**What to work on:**
In two sentences, what does the column below say about the Brandon School Division's scent-free policy?

Telling Tales out of School
with Nick Martin
Some people still stink in the Brandon School Division.
But time is running out for those people, generally considered to be primarily younger teenaged boys, who swim in a pool of Axe products before going to school.
BSD’s scent-free policy has been delayed this fall, school board chair Mark Sefton told me, because the board has been bogged down with personnel vacancies and other pressing policy decisions.
"We’ve pushed back full implementation to September" from Jan. 1, 2014, because there hasn’t been enough time for consultation, Sefton said.
While not entirely aimed at Axe users — or, more properly, abusers — the policy aims at anyone in a school using scented products which cause chemical or allergic reactions, or just plain annoyance and irritation, for other students and staff.
"There’s a surprising number of 15-year-old boys who support the idea," Sefton said. "It interferes with their learning and cincentration. They sit in a small stuffy classroom with people who have overscented themselves."
Sefton received one anonymous email from someone accusing trustees of banning students from using soap and shampoo on a daily basis.
No such thing, said Sefton.
As for non-anonymous comments, "There hasn’t been any pushback at all."
12/4/2013 3:42 PM
In keeping with my being ever helpful to the University of Winnipeg — OK, OK, except for those 219 times — I’m doing my bit to help UW out of a pickle.

**Material provided:**
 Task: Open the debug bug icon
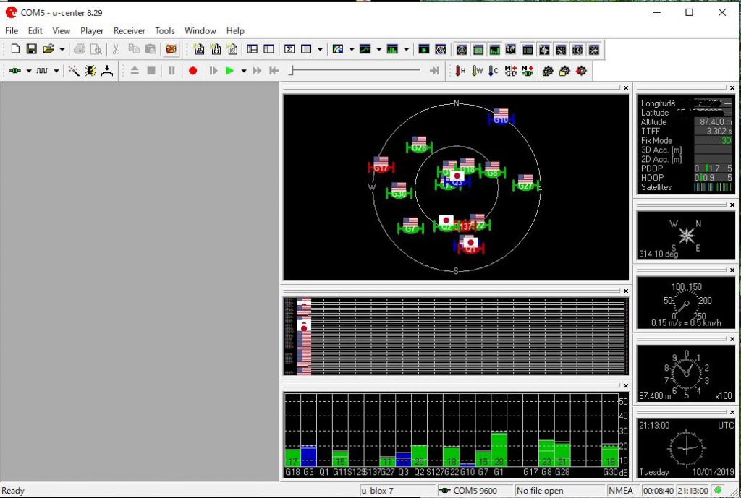90,71
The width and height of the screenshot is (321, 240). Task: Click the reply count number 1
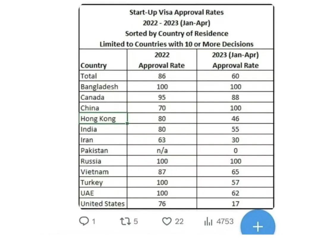(x=94, y=221)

**Full response:**
The Brandon School Division has pushed full implementation of its scent-free policy back from Jan. 1, 2014, to September, which school board chair Mark Sefton attributes to personnel vacancies, other pressing policy decisions and a lack of time for consultation. The policy targets anyone in a school using scented products that cause chemical or allergic reactions or irritation for other students and staff, and apart from one anonymous email accusing trustees of banning daily soap and shampoo, which Sefton denied, there has been no pushback.